Data listing:

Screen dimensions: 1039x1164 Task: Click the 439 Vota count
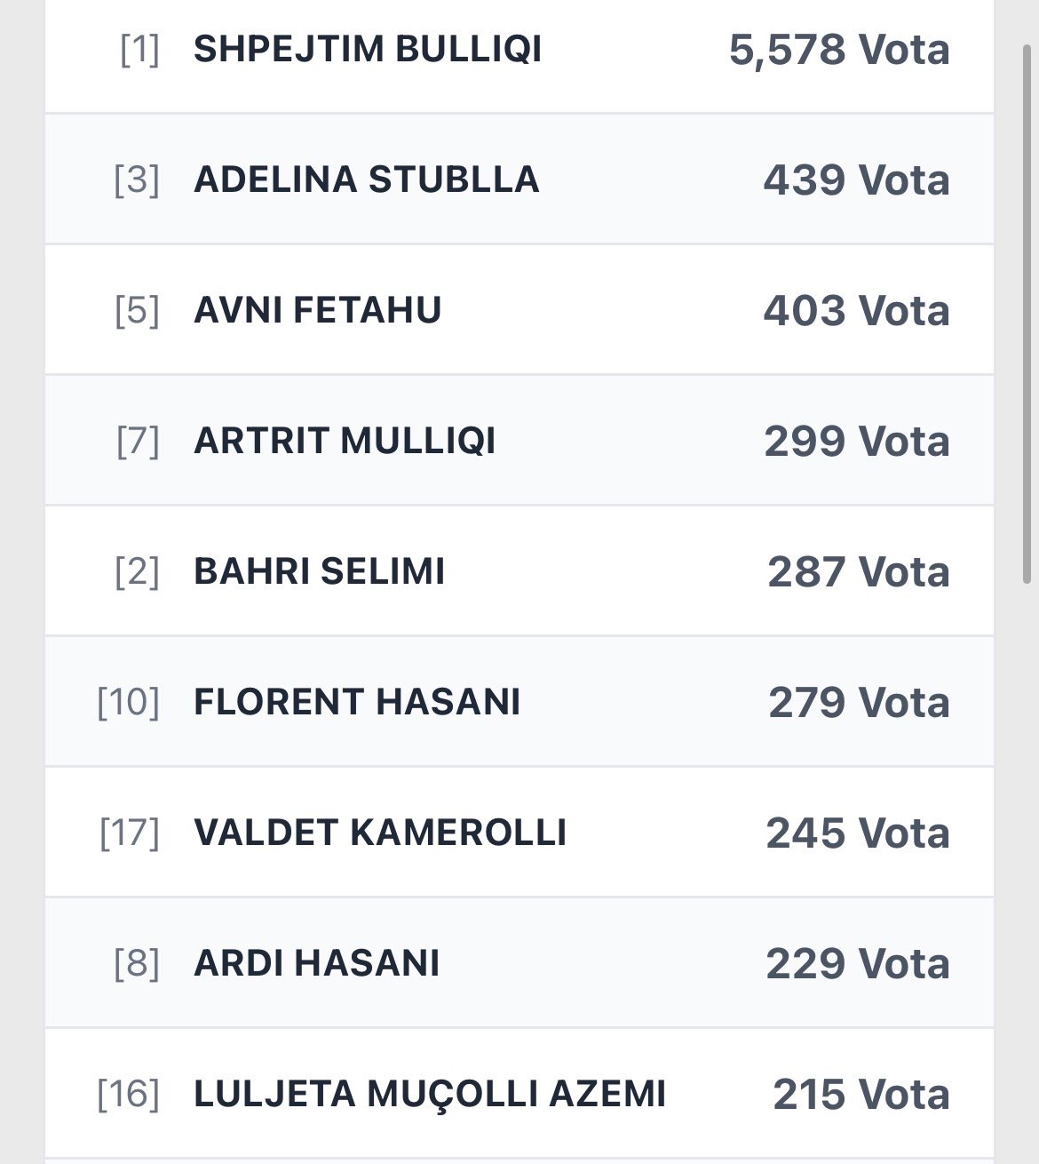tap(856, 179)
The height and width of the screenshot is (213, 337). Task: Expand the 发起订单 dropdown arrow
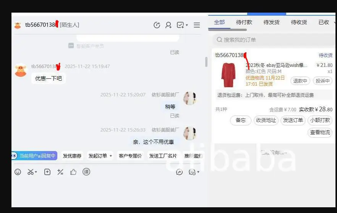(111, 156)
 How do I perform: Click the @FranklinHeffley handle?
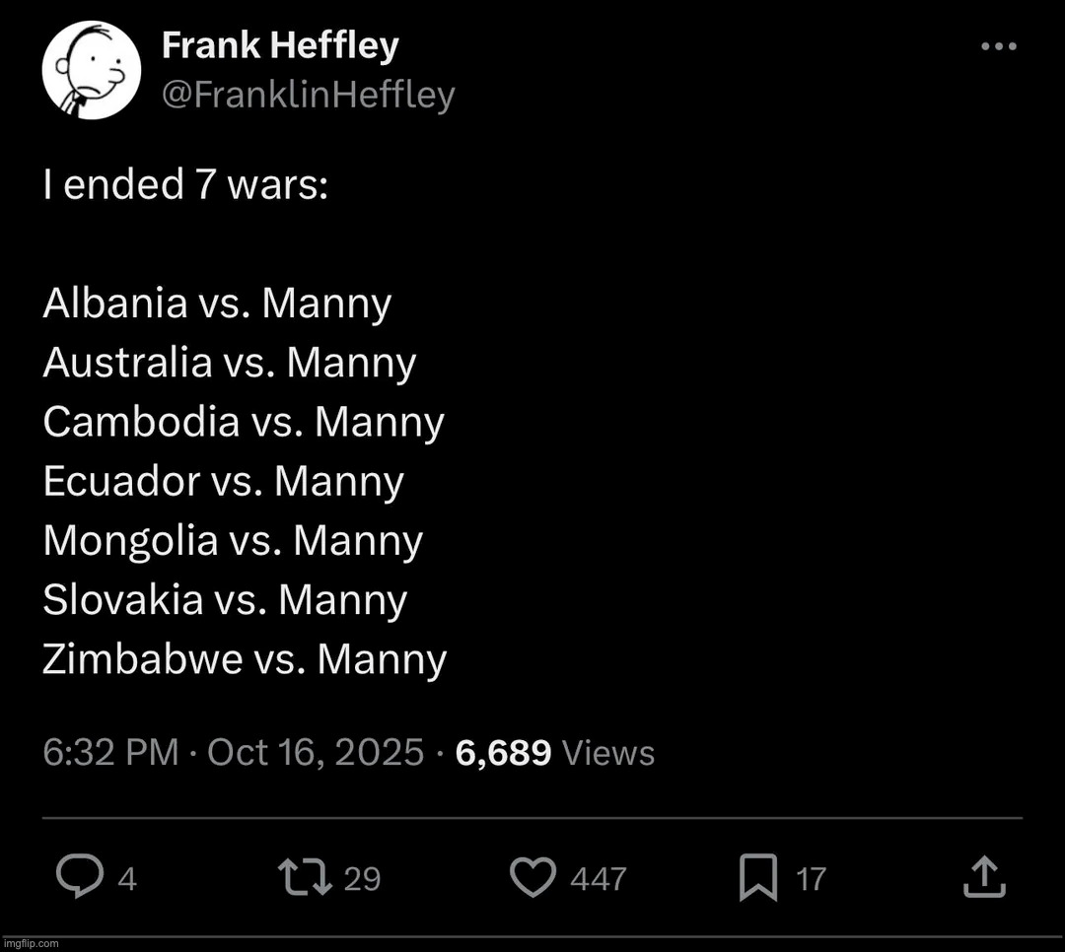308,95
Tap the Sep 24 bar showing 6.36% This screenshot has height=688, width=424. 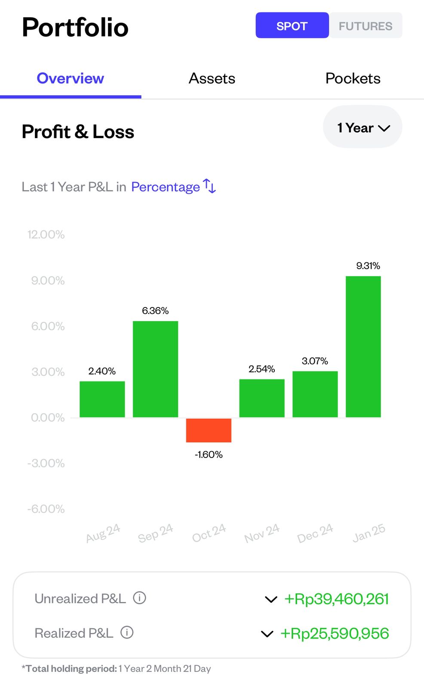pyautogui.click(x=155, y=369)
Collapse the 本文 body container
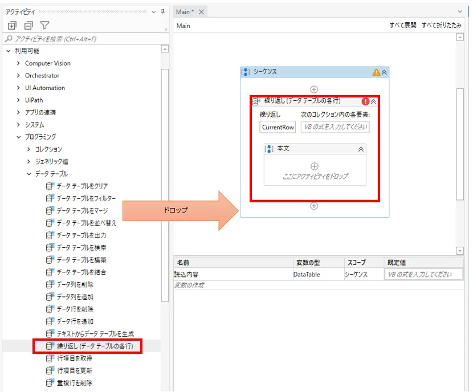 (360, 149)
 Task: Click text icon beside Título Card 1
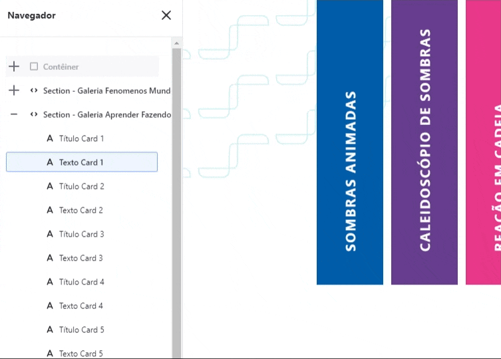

▶ EXERCISE
Copy out the stretch of material from the line containing "Collapse the 本文 body container" through the end of the material, leaving out the pictures.

▶ EXPECTED ANSWER
Collapse the 本文 body container
 (360, 149)
 Task: Click text icon beside Título Card 1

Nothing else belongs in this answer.